Em dia com o Machado 196 (jlo)
Amigo
leitor, hoje vou falar-lhe sobre a importância da literatura em sua formação
cultural. Oscar Niemeyer criticava os acadêmicos que somente se interessam por
assuntos relacionados à sua formação e atuação profissional. Se é certo que se
pode perfeitamente viver sem muita leitura, vive bem melhor quem desenvolve o
gosto de ler. Está sempre bem informado, é admirado e não passa vergonha quando
a conversa muda do futebol para a poesia, dos acontecimentos cotidianos para a
crônica, dos casamentos para os romances, dos políticos fracassados e ditadores
para a história, da linguagem popular ou coloquial para a culta, sem os
exageros do eruditismo...
Há
excelentes profissionais que, como desculpa para sua insipiência, dizem que não
faz muita diferença deixar de acentuar uma palavra ou trocar um e por um i ou um s por um c numa petição ou numa receita.
–
Fas cim, ocê podi mata de reiva o
meretríssimo juiz ô desqualifica o dotô...
– Quem
disse isso não fui eu e, sim, o estrupício do meu secretário. É que ele
lecionou português, redação, linguística e sociolinguística durante 22 anos...

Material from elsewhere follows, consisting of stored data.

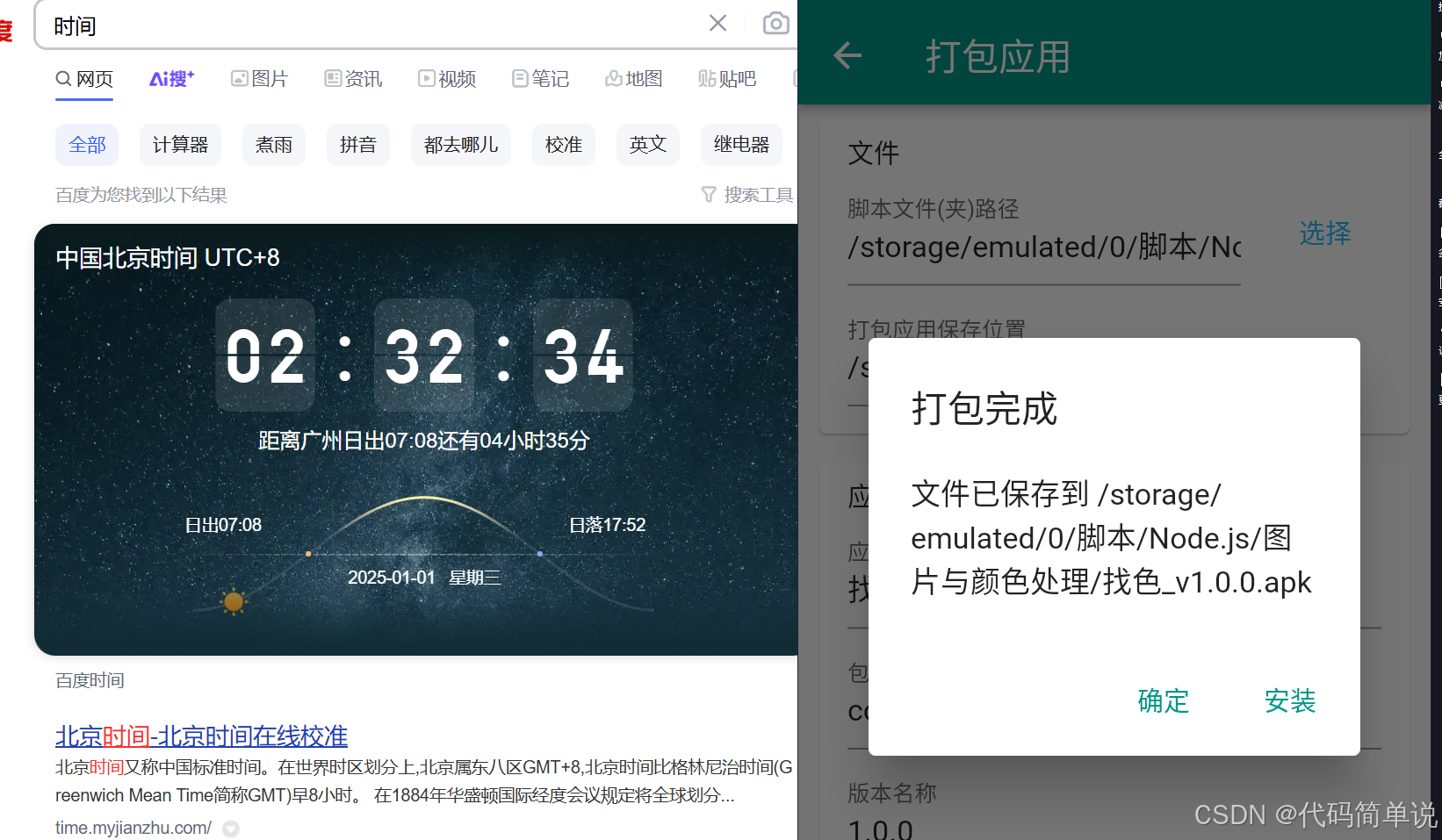1442x840 pixels.
Task: Enable the 计算器 filter chip
Action: (180, 144)
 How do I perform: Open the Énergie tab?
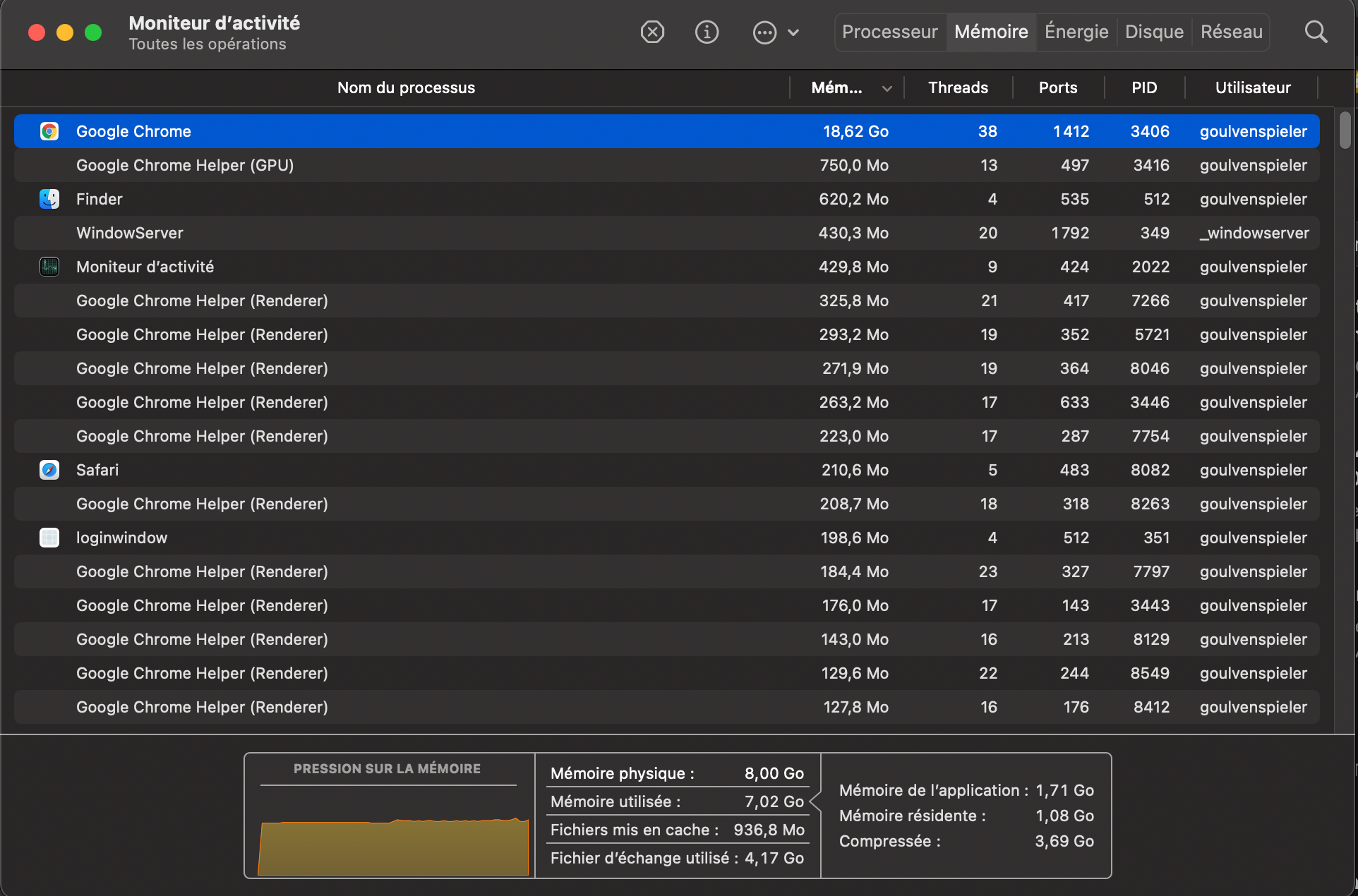click(x=1076, y=32)
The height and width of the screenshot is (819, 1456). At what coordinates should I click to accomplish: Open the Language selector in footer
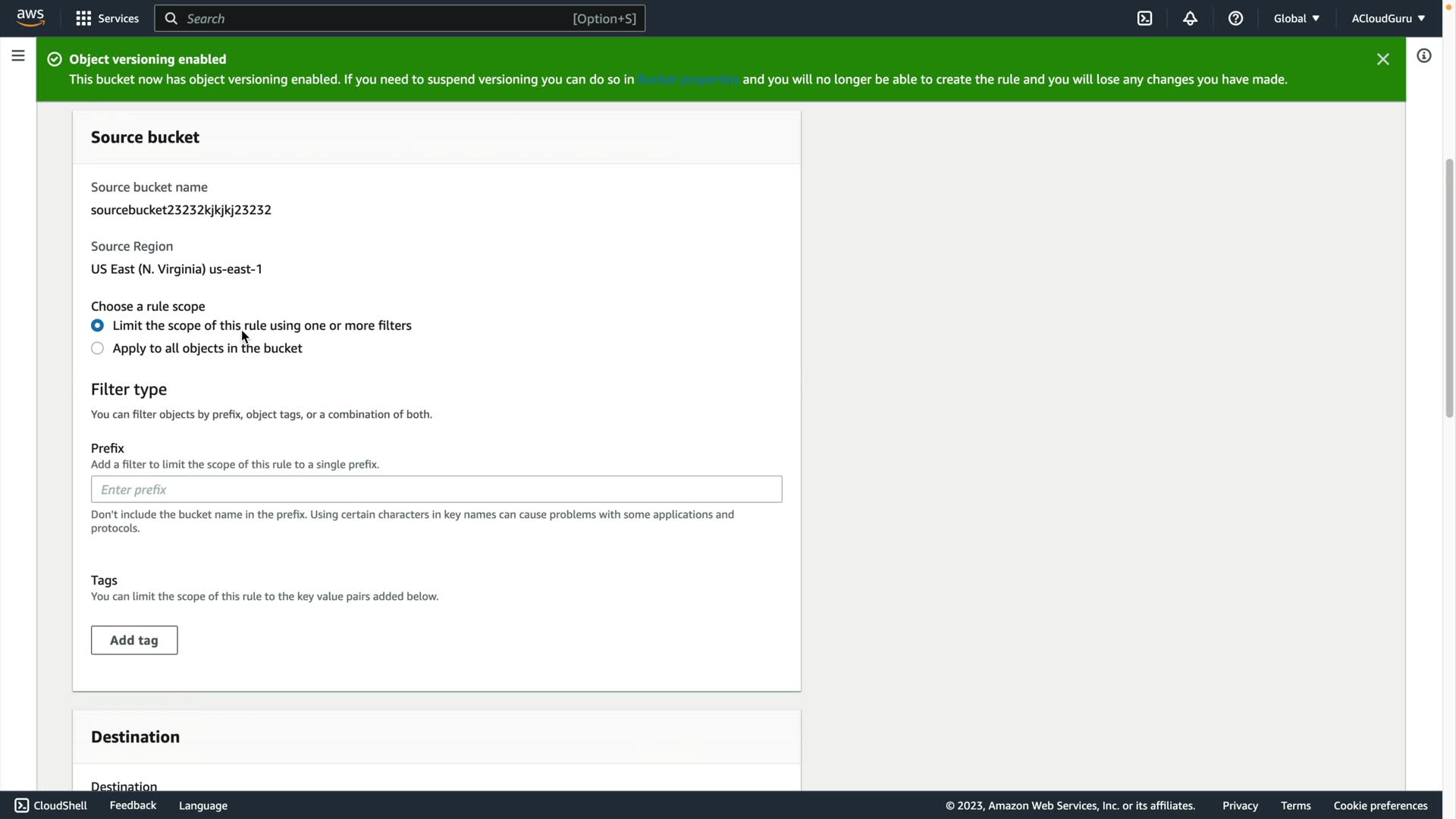point(202,805)
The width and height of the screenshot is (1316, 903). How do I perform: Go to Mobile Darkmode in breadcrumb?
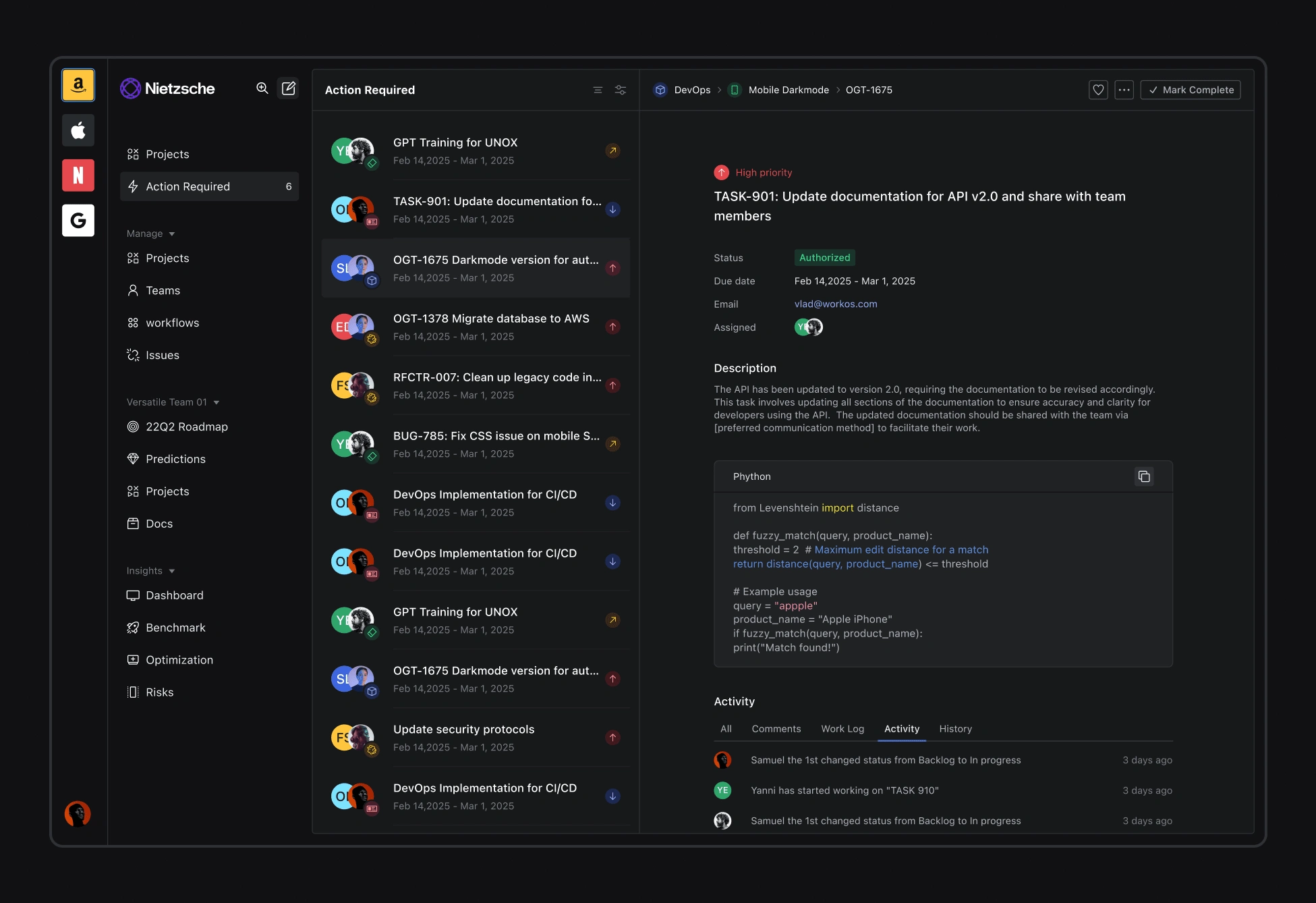(x=789, y=90)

E admite que, na literatura, a representação de sua fala, quando morou no morro
da Penha, no Rio de Janeiro, é plenamente justificável no ato comunicativo.
Traduzindo: Faz, sim, você pode matar de raiva o meritíssimo juiz ou desqualificar o
doutor...
–
Calma aí, “Machado”, também não é assim. Fui e sou pobre, mas nem por isso
falava “errado”. Mamãe dizia, mesmo, que eu gostava de falar “difícil”.
–
Esse é um outro equívoco linguístico, o de se considerar apenas a norma culta
como a correta e as demais “erradas”. Todas as línguas: popular, coloquial e
culta são variações da linguagem que dependem de quem, onde e quando se fala ou
escreve. Daí ser considerado pelos estudiosos da linguística um baita
preconceito você dizer que fulano ou sicrana falam “errado” por não utilizarem
a norma culta em sua conversa sobre a pintura de sua sala ou a lavagem de sua
rica louça burguesa.
O
que não se pode é redigir o texto de um relatório médico ou administrativo, por
exemplo, de uma obra didática, ou de uma petição jurídica que estejam repletos
de desvios gramaticais, como o do uso da palavra houveram, opondo-se a
existiram, este no lugar de esse, menas em vez de menos, mais no lugar de mas, mau em vez de mal, uso da segunda pessoa na
concordância com o tratamento V.Sa ou V.Ex.ª, erros de concordância, de
regência, de pontuação, ortografia. Ou seja, tudo o que esteja em desacordo com
a gramática oficial.
–
Você quer dizer que fora desses casos “oficiais” a linguagem pode, como se diz
na gíria, “soltar a franga”?
–
Não, energúmeno, na literatura, há momentos em que todas as modalidades linguísticas
têm seu espaço. Entretanto, ninguém pode se expressar como bem entender, em
especial nas correspondências administrativas e oficiais, nas obras didáticas,
mas também nos e-mails, blogs, twitters, etc. Porque as palavras, o vento leva, entretanto,
“escreveu, não leu, pau comeu”. Você só não precisa é se preocupar em “falar
difícil”...
–
Já entendi. A linguagem deve ser culta, mas não necessariamente erudita... E
como falar e escrever na língua culta?
–
Comece pela leitura das revistas em quadrinhos...
–
Inclusive Chico Bento?
–
Inclusive Chico Bento... Mas vá além,
leia os clássicos e os escritores atuais. Por fim, escreva, reescreva, corte o
supérfluo e mantenha a essência. Leia e escreva sempre criticamente.